With his mother, who had become a successful real-estate agent in California, he formed a property development company that built apartments in North Hollywood. He met his second wife Elaine while traveling by train from Chicago to Los Angeles on the Chief. They were married in January 1947. When his services were no longer required for the House Party series, he moved to San Diego.

== Retirement ==
Maffie retired as a musician in 1951 to operate a property management company for his family's real estate holdings. After his mother died, he moved to Palm Springs, California, and he was soon asked to be organist for his church there. He then added services for Catholic and Scientist congregations and began an active role in teaching. A friend who owned a music store then asked him to create a radio program with his store as sponsor, so in 1958 he began a radio show over station KCMJ in Palm Springs, which was broadcast from his house on a Hammond organ.

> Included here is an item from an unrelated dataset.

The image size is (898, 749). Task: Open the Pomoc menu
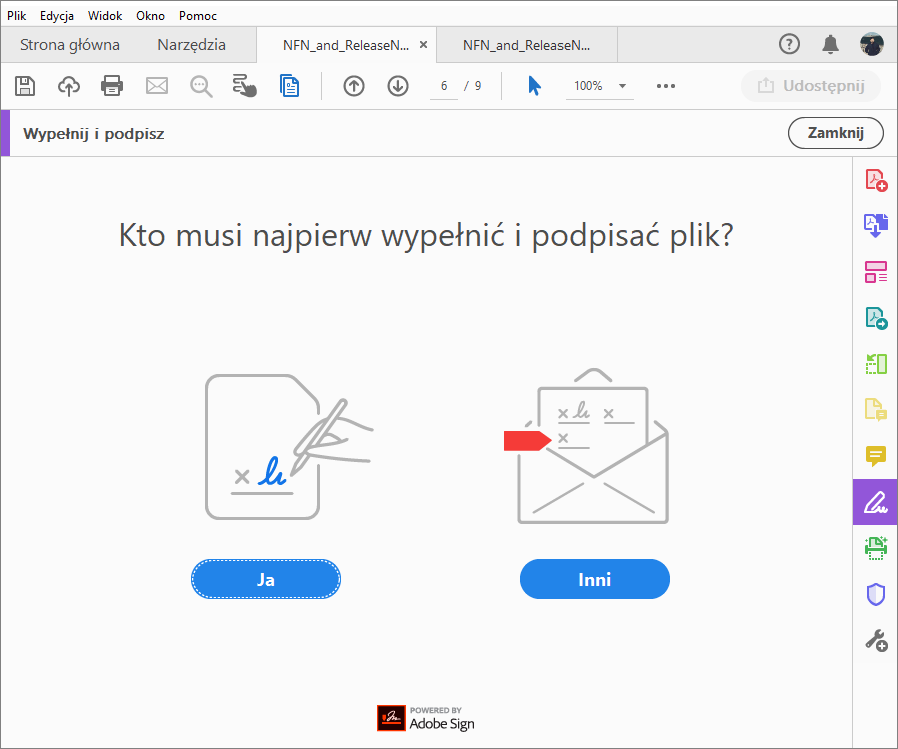tap(197, 15)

He moved with his family to Phoenix in 1969, stayed for three years, then moved to La Jolla, California. In the 1970s he would spend several months a year in Honolulu giving organ concerts. He suffered his first heart attack in 1974 while at a church conference at the Asilomar Conference Grounds. He died of a heart attack on July 22, 1977.

==Performance style==
Jesse Crawford considered him "one of the greatest ballad organists". Maffie also composed music, including the theme for House Party.

==Family==
His first wife was his high school sweetheart, Eleanor. They had one son, Con Jr. He had two sons, Michael and James, with his second wife Elaine.